The deputy behind the glass exchanged the badges for two visitor clearance badges and slid them out. Bosch and Rickard clipped
them to their shirts. Bosch noticed they were cleared to visit the High Power block on the tenth floor. High Power was where
the most dangerous criminal suspects were placed while awaiting trial or to be shipped out to state prisons following guilty
verdicts.
They began walking down a hall to the jail elevator.
“You got the kid in High Power?” Bosch asked.

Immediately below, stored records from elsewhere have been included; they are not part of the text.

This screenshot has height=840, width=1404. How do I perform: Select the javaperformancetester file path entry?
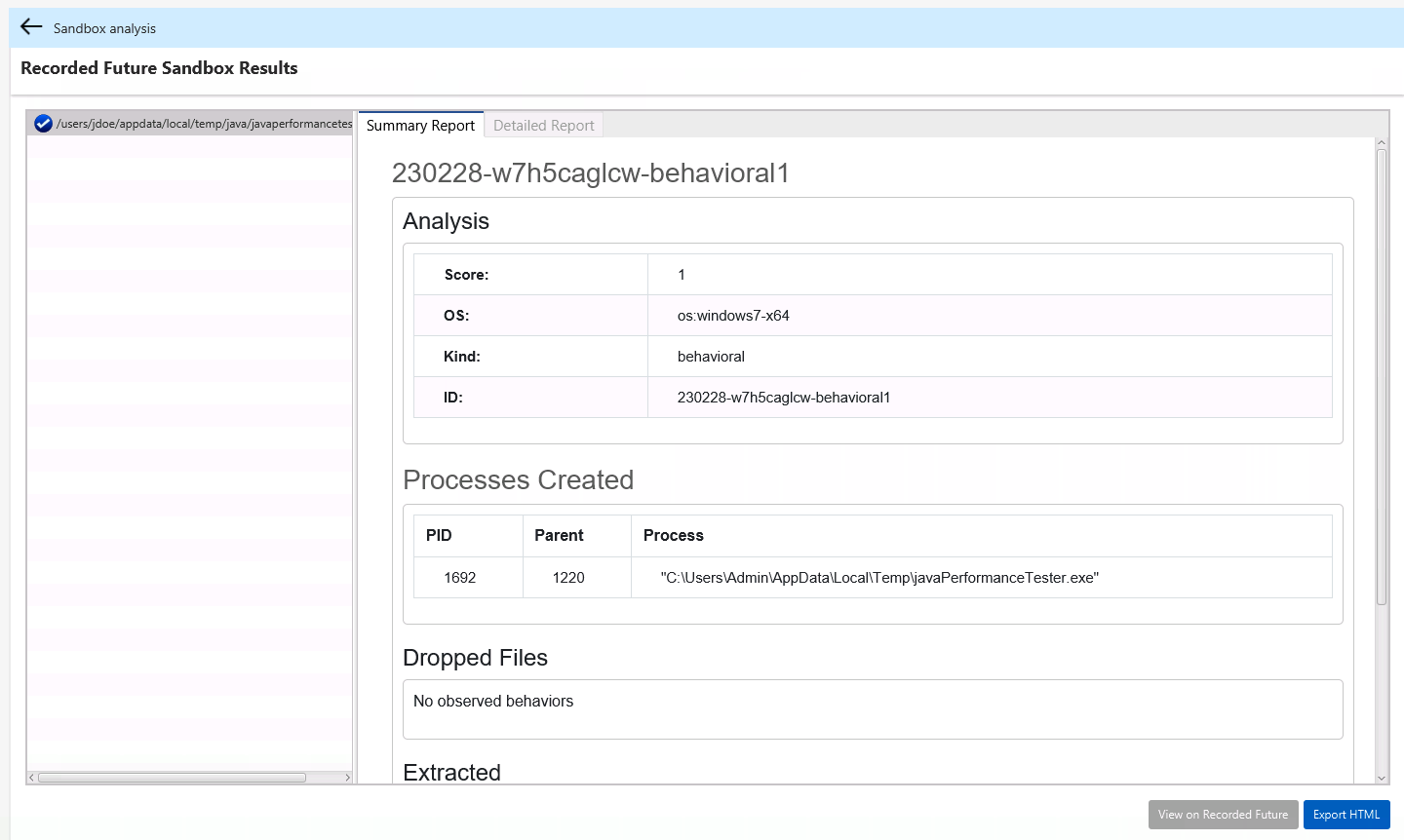205,123
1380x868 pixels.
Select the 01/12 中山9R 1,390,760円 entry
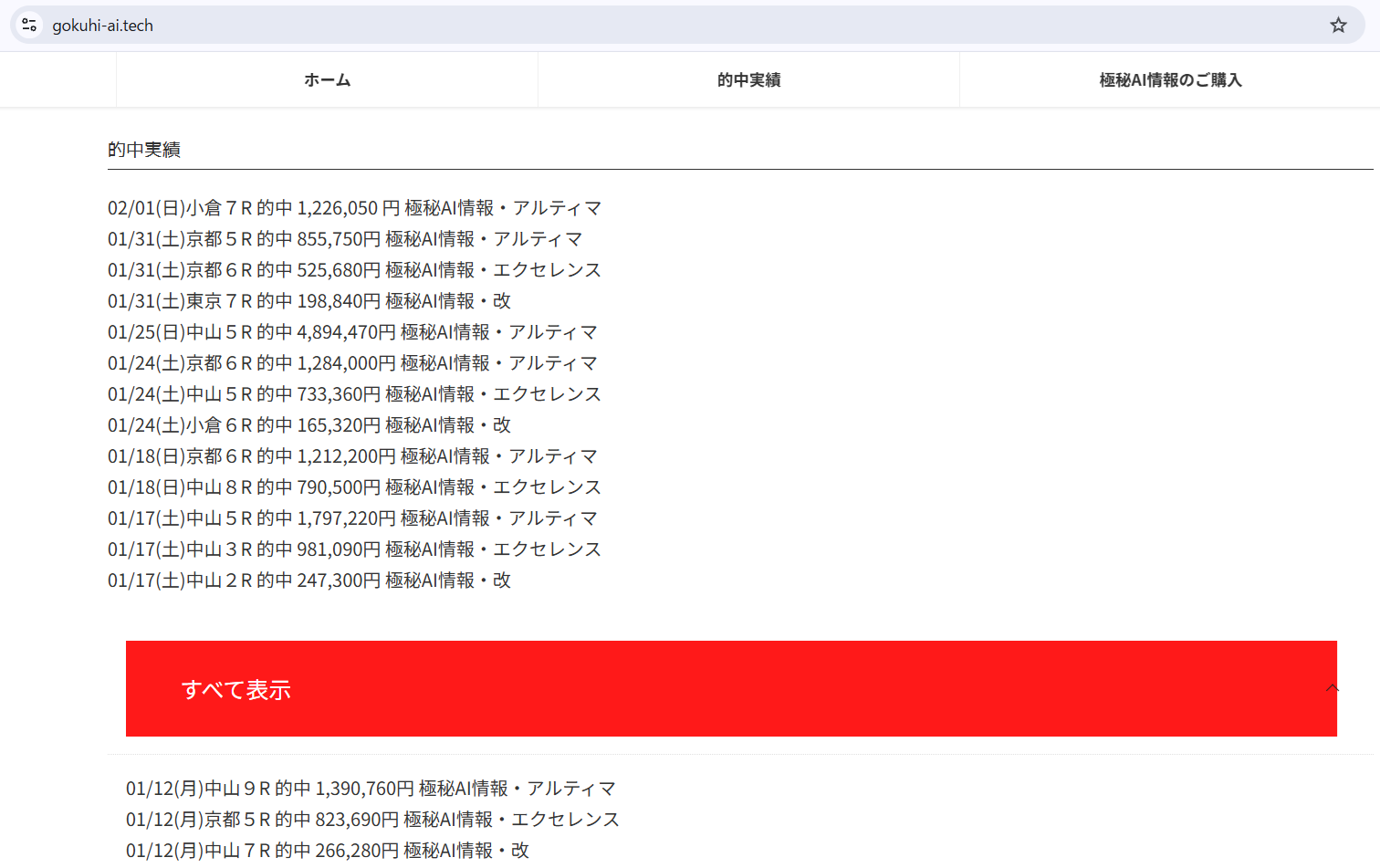click(371, 789)
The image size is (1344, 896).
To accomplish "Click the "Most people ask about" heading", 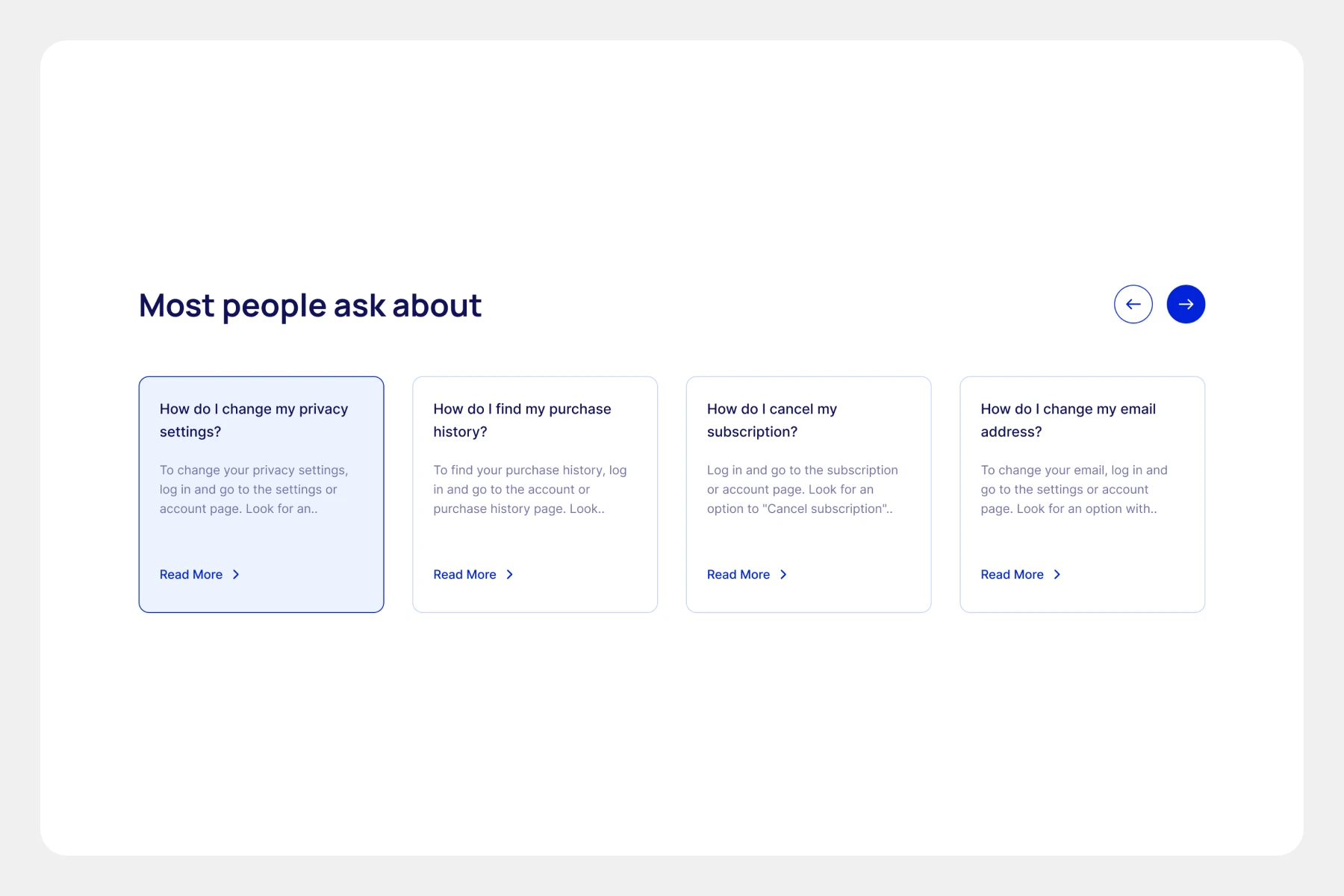I will [310, 305].

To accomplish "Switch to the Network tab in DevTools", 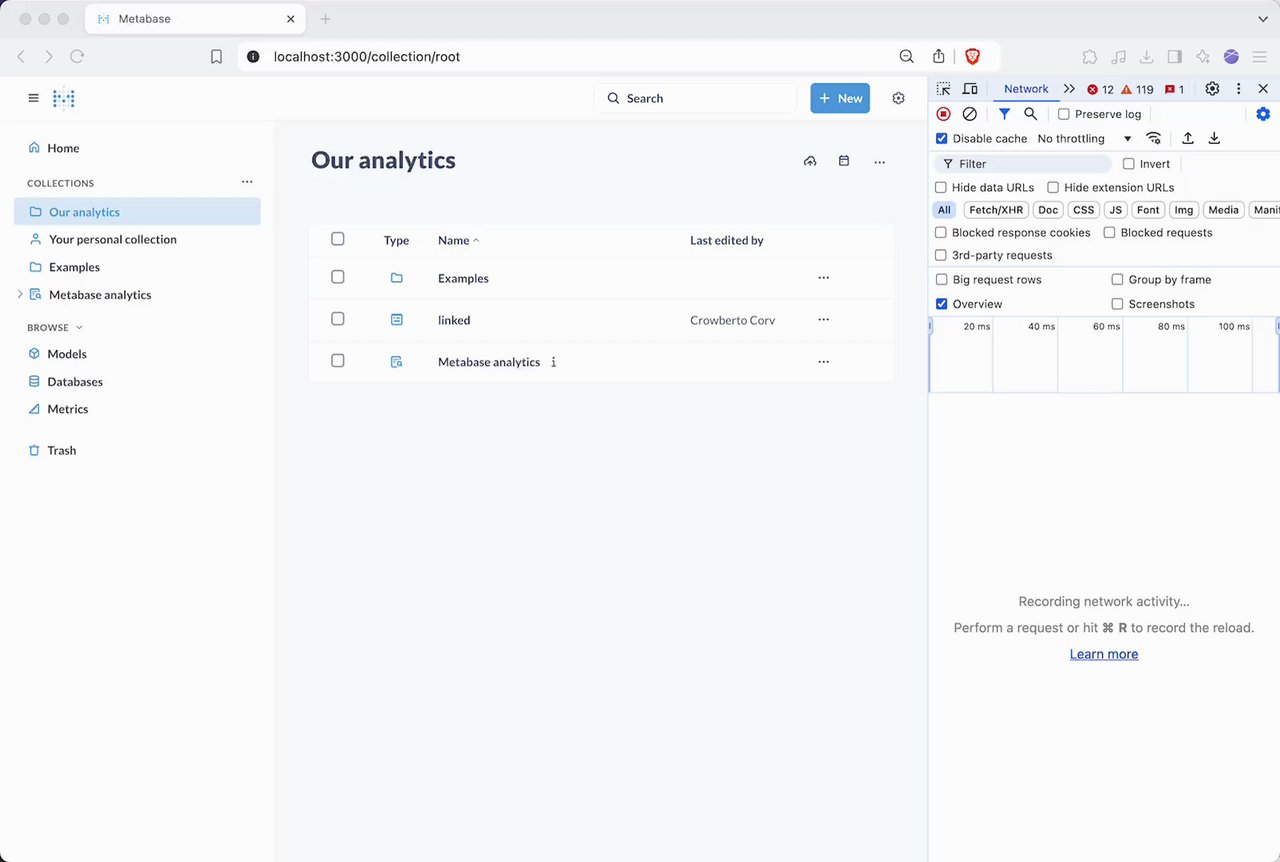I will 1026,89.
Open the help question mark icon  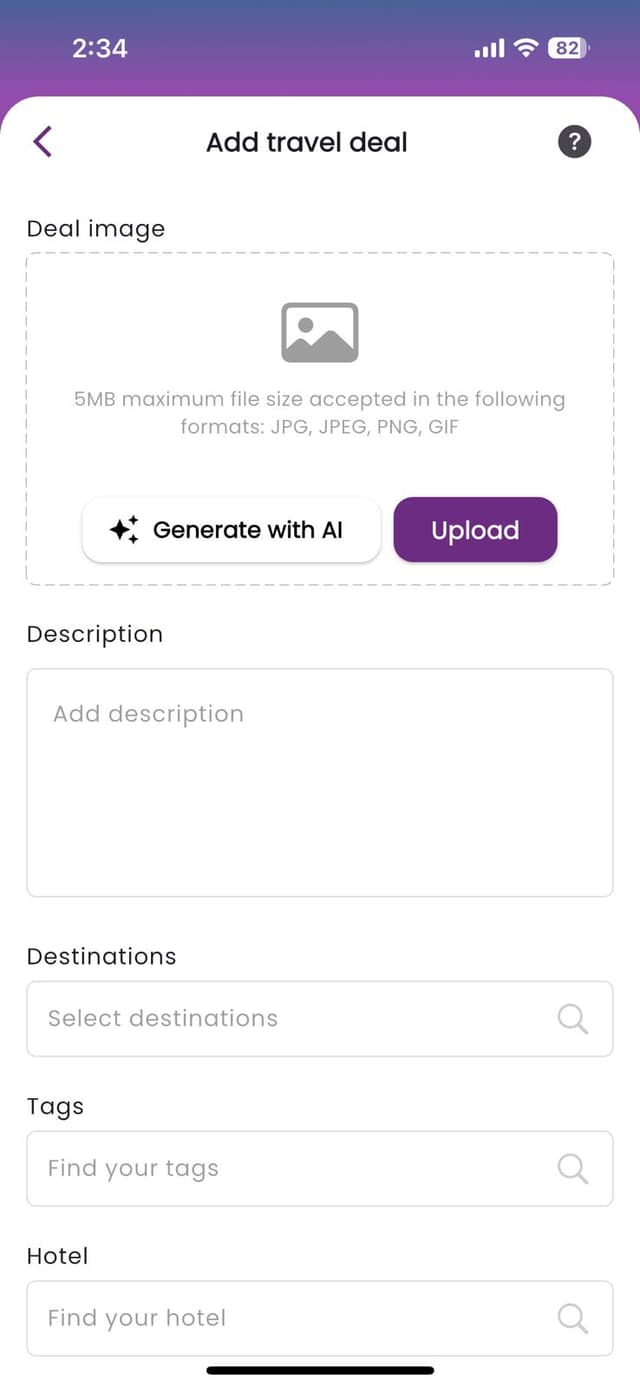tap(574, 142)
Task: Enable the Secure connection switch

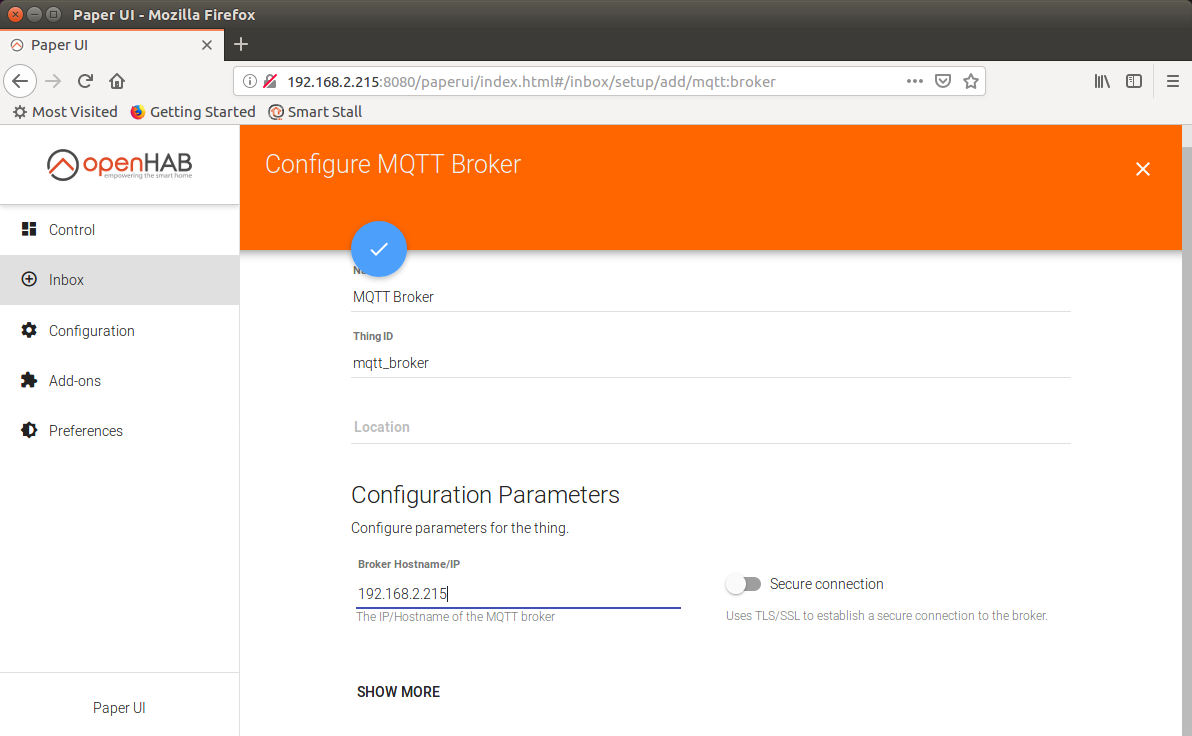Action: coord(744,584)
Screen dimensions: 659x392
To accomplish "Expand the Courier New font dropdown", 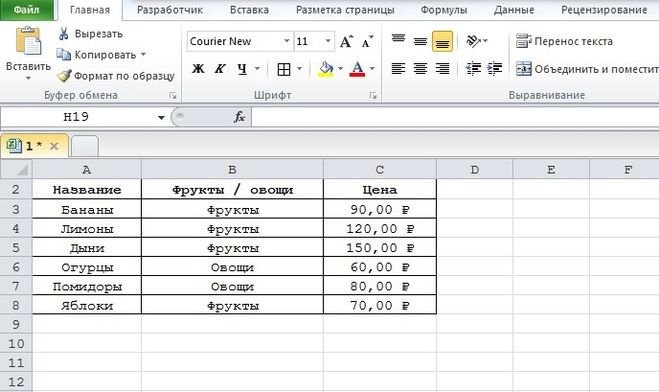I will [287, 41].
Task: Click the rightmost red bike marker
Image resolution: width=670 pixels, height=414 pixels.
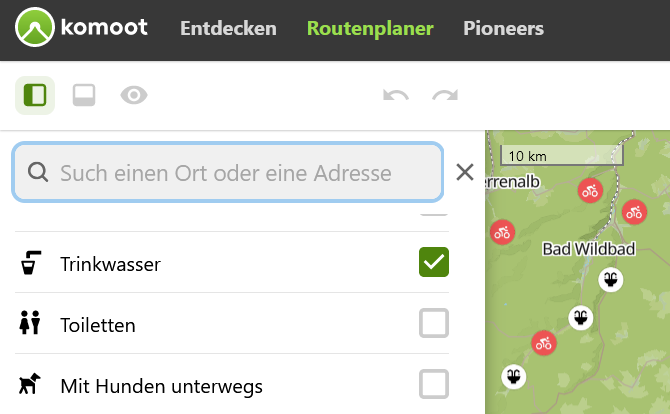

“Yeah. I know a guy. Told him one day, that’s all we needed. The kid’s going to be shitless. He’s going to tell you everything
he knows about Dance.”
They took the security elevator up, this one operated by a deputy. Bosch figured it had to be the worst job in law enforcement.
When the door opened on ten they were met by another deputy, who checked their badges and had them sign in. Then they moved
through two sets of sliding steel doors to an attorneys’ visiting area, which consisted of a long table with benches running
down both sides of it. There was also a foot-high divider running lengthwise down the table. At the far end of the table a
female attorney sat on one side, leaning toward the divider and whispering to a client, who cupped his ears with his hands
to hear better. The muscles on the inmate’s arms bulged and stretched the sleeves of his shirt. He was a monster.
On the wall behind them was a sign that read
NO TOUCHING
,
KISSING
,
REACHING ACROSS THE DIVIDER
. There was also another deputy at the far end, leaning against the wall, his own massive arms folded, and watching the lawyer
and her client.
As they waited for the deputies to bring out Tyge, Bosch became aware of the noise. Through the barred door behind the visiting
table he could hear a hundred voices competing and echoing in a metallic din. There were steel doors banging somewhere and
occasionally an unintelligible shout.
A deputy walked up to the barred door and said, “It’ll be a few minutes, fellas. We have to get him out of medical.”
The deputy was gone before either of them could ask what happened. Bosch didn’t even know the kid but felt his stomach tighten.
He looked over at Rickard and saw he was smiling.